I turned 22 one week ago today, and this gives me the shameless right to pull the "Well, it's my birthday!" card with a narcissistic post on - you guessed it - birthdays. 

In his book The Movie-Goer, Walker Percy writes, "On this my thirtieth birthday, I know nothing and there is nothing left to do but fall prey to desire."  Inspired, I've thought a bit about what I know on this, my 22nd birthday, and what I hope for from the years to come.

On Becoming a Palindrome
What does it mean to turn twenty-two?
In a burst rather golden, with a little of blue
With a grand lyric blast (was that a tear, too?)
Oh, the heart can still hurt when you turn twenty-two.

Your dreams on their strings may glide near at your tug
To your strange, sweet delight there's a new sort of love
And you wear your years light as a silken-cloak hug
The world's a pearl-oyster when you're at the start of

Twenty-two.

But there's a slight feeling, now that school's done -
Oh wear am I going?  And where am I from?
Abandon all hope, or after joy's red rose run?
(The choices are rife now you've passed twenty-one.)

At twenty-two, drink from life's goblet your fill
Live with abandon (at moments, be still)
Sow wide of your days and reap in a rich till
(For you can't quite forget, in the years' churning mill;)

I now have at least fifty more years to kill.
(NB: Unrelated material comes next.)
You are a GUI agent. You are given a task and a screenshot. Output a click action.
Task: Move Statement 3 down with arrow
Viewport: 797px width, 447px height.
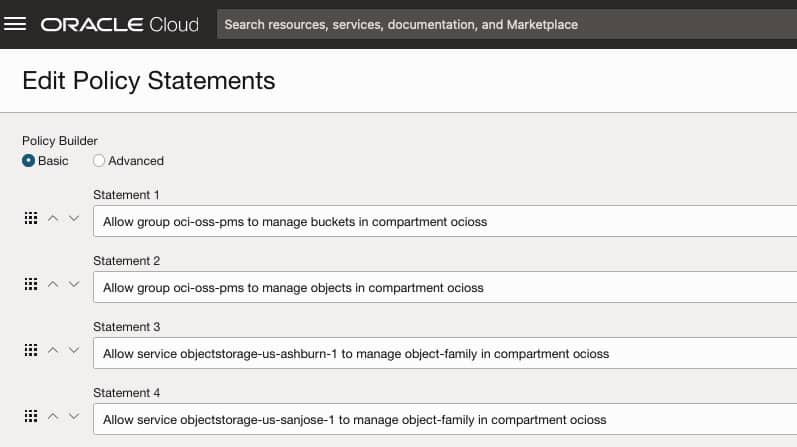(x=73, y=351)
One final, slightly more cheery, thought on birthdays; specifically what I hope for mine in years to come.  In the words of Wendell Berry:

To Tanya on my Sixtieth Birthday
What wonder have you done to me?
In binding love you set me free.
These sixty years the wonder prove:
I bring you aged a young man's love.

-LC
9/26/2011 03:46:47 pm

Miss Lilly, your lyrical style is simply lovely. I always enjoy your writing so much.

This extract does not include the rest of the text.